Last week I had something
called an electrocardiogram. It wasn't too bad. First of all, a
nice young lady smeared me with lube and probed me. That alone would
have made it a good day. Then I got to see live video of my heart
beating. Now that was really something.
It took a while, as she had
to get pictures of the old pump from several angles, showing all the
valves and chambers, and seeing how the blood moved. It was fun to
see. But the one shot that really got my attention was a good look
at one of those valves.
It's not a big deal. You've
surely seen something like it on TV or in a biology class. Just a
little flap of flesh, flicking up and down, opening and closing a
passage, moving blood out of one space and into another.

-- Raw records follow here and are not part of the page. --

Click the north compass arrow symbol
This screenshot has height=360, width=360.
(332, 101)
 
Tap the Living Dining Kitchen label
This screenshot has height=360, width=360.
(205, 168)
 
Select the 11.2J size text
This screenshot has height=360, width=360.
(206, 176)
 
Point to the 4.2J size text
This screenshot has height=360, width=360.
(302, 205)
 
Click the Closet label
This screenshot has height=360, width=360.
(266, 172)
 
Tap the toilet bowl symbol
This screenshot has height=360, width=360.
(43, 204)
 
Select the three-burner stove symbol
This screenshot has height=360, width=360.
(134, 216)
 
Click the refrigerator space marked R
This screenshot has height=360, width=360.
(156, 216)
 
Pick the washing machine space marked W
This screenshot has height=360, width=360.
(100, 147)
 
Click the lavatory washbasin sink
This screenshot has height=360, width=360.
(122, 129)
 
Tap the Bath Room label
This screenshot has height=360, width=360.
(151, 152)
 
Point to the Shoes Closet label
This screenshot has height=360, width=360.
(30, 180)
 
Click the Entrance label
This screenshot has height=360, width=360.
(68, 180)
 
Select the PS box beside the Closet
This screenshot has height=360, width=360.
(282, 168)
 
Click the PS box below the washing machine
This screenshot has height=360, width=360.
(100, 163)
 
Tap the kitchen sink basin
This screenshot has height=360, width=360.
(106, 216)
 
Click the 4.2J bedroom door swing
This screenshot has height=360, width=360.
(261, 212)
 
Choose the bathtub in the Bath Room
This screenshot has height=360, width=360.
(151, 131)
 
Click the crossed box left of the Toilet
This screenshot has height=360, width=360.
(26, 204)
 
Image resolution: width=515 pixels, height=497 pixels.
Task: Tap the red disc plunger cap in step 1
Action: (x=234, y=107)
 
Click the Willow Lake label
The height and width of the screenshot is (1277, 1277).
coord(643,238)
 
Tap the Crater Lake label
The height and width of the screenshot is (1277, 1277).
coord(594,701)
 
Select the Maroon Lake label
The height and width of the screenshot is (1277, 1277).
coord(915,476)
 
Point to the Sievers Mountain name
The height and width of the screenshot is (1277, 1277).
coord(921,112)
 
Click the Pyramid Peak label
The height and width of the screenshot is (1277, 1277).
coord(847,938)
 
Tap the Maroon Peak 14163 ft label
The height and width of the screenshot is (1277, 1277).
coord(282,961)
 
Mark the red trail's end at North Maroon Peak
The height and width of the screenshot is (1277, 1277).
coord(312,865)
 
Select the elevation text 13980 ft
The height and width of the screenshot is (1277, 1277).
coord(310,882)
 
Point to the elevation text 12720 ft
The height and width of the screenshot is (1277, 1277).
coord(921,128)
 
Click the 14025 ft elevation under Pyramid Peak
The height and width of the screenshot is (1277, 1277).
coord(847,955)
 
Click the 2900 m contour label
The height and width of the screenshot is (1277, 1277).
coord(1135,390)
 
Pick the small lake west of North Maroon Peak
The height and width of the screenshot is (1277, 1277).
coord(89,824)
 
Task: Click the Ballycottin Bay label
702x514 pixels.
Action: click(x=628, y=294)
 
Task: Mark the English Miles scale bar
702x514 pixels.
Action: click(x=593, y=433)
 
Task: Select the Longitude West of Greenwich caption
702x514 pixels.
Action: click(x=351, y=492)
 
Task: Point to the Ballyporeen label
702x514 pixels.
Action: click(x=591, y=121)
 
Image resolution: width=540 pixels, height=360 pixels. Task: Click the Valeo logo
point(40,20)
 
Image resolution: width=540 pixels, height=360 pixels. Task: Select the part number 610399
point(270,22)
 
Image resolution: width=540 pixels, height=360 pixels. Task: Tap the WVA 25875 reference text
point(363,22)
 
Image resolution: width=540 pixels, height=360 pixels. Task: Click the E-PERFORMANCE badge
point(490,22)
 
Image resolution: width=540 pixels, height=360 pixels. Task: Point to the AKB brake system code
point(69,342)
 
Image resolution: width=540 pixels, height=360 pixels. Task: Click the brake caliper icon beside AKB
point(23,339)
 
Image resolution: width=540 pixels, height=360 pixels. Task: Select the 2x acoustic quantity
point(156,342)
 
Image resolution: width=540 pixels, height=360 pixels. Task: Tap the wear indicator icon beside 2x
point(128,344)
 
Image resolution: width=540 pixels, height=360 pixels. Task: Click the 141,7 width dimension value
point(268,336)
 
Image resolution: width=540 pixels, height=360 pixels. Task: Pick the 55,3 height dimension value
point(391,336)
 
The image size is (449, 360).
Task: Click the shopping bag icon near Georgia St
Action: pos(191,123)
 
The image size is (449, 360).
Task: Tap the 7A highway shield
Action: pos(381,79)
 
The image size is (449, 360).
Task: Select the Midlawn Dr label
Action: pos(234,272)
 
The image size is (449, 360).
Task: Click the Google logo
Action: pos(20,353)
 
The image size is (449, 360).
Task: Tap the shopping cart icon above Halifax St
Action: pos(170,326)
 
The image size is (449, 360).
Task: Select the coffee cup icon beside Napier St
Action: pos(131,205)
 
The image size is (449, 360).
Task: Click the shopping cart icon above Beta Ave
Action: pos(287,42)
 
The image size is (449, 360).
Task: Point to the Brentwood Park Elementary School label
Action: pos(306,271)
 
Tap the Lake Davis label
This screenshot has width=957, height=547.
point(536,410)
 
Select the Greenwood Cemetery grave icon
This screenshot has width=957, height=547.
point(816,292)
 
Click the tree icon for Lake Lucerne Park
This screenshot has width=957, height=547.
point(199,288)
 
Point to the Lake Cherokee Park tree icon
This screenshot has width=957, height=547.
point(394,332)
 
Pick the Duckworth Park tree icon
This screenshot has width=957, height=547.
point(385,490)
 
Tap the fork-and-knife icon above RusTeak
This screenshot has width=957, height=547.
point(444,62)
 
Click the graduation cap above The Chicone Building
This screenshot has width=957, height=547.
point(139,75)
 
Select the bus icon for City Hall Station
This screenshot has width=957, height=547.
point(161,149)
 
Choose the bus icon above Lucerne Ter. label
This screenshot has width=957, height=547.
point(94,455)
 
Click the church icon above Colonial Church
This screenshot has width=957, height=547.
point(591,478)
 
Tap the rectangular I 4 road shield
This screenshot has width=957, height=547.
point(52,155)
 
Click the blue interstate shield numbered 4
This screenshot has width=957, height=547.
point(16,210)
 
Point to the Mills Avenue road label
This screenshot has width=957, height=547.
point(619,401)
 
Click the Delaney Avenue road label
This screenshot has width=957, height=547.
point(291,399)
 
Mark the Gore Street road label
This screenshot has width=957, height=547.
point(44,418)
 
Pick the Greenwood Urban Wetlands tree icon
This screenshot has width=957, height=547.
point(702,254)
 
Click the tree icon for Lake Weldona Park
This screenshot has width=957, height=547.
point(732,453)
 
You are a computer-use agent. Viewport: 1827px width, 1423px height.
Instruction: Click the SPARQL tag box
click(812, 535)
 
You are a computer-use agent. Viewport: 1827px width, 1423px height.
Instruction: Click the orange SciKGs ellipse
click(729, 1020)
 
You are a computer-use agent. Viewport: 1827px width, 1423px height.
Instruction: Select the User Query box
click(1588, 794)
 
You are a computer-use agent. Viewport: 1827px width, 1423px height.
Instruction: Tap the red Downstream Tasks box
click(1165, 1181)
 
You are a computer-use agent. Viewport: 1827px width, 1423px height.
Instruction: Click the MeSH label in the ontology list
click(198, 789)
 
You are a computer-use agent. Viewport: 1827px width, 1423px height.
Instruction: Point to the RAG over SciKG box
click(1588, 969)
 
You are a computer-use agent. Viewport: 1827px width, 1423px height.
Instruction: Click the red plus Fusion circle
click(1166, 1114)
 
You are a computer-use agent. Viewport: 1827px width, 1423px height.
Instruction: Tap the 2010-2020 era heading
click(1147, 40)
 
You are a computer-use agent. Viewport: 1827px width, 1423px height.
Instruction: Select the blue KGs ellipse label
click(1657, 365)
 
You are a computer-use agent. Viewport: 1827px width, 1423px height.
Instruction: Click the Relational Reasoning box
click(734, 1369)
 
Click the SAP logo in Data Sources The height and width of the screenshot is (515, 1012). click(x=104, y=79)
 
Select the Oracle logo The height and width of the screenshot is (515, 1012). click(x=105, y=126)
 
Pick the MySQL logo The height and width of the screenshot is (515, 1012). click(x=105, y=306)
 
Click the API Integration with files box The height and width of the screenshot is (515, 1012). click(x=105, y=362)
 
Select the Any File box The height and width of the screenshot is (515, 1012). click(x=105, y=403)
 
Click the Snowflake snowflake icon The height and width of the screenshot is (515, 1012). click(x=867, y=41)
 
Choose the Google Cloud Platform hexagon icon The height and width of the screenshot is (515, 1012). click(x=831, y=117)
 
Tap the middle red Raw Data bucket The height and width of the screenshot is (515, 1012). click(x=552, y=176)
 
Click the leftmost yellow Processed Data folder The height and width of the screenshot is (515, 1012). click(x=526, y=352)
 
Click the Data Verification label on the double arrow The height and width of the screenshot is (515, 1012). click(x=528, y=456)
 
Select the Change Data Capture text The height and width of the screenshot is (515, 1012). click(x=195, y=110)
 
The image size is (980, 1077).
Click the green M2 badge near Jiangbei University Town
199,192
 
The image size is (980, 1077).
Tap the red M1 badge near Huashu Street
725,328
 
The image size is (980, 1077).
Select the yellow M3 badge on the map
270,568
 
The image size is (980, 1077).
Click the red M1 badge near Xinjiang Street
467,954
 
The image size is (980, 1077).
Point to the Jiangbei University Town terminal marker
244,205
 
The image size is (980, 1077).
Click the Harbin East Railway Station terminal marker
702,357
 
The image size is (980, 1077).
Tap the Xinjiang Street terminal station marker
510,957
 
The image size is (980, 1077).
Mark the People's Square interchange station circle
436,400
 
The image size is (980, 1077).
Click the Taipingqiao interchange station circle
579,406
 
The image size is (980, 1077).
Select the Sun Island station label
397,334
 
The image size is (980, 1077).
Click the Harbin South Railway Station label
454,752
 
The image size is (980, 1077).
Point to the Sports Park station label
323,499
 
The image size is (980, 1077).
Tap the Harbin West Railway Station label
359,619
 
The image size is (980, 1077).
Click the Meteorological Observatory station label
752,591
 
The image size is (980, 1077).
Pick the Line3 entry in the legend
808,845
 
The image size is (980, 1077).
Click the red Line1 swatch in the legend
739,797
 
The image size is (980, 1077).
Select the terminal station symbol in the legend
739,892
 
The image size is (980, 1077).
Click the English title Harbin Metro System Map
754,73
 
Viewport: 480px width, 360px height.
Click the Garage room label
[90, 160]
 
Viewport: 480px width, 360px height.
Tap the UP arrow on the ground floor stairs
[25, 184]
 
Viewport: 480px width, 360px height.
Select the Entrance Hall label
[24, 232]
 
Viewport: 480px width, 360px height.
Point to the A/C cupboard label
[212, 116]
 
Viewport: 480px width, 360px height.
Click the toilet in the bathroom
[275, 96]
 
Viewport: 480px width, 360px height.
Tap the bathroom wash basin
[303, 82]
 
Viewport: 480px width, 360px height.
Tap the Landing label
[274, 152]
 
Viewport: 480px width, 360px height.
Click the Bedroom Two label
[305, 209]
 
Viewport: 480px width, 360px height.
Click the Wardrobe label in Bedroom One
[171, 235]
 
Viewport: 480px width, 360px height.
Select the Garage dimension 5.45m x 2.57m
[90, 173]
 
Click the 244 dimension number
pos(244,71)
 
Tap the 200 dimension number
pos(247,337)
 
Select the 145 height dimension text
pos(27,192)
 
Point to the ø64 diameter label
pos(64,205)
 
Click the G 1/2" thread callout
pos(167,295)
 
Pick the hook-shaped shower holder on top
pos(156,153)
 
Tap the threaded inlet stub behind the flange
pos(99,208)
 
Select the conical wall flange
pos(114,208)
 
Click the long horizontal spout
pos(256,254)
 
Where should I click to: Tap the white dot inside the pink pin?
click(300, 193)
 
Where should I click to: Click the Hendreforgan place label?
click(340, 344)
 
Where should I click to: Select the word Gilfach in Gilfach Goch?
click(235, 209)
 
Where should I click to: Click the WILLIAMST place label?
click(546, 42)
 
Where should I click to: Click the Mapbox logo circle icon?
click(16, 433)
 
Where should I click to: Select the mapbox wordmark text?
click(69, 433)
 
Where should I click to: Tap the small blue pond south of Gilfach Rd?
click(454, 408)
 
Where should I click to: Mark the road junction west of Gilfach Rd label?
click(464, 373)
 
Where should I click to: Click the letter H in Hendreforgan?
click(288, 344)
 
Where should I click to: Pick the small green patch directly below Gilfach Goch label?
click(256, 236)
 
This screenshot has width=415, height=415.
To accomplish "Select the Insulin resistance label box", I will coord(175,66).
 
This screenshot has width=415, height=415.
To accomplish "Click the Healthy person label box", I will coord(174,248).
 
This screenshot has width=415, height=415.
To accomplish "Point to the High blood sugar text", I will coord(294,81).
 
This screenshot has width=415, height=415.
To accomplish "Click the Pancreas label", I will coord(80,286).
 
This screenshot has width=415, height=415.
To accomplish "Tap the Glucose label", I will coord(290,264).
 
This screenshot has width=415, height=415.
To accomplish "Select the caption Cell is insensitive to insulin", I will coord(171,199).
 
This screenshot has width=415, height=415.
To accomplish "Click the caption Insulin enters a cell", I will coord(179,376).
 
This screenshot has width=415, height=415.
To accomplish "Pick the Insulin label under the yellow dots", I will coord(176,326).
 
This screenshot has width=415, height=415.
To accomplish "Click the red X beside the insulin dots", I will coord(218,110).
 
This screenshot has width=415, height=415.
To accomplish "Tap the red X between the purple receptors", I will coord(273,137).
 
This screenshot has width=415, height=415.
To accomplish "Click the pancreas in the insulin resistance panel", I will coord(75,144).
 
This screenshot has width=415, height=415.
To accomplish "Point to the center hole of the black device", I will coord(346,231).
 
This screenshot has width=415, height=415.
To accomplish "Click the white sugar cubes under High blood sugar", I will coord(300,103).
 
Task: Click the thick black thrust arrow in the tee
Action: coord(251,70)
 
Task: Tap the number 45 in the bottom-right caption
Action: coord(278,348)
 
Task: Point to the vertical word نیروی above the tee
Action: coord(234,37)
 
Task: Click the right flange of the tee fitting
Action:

Flick,
flick, flick, this tiny little flap of flesh. Over and over, right
on schedule, unchanging, on and on.
Until it doesn't. That's
what I kept thinking about, watching that little flap of flesh. It's
one of those little things in our bodies that we are never really
aware of, those small working parts that flick a tiny fraction of an
inch, or release a certain chemical just when it's needed, or do a
thousand little things that they do day after day. Until they don't.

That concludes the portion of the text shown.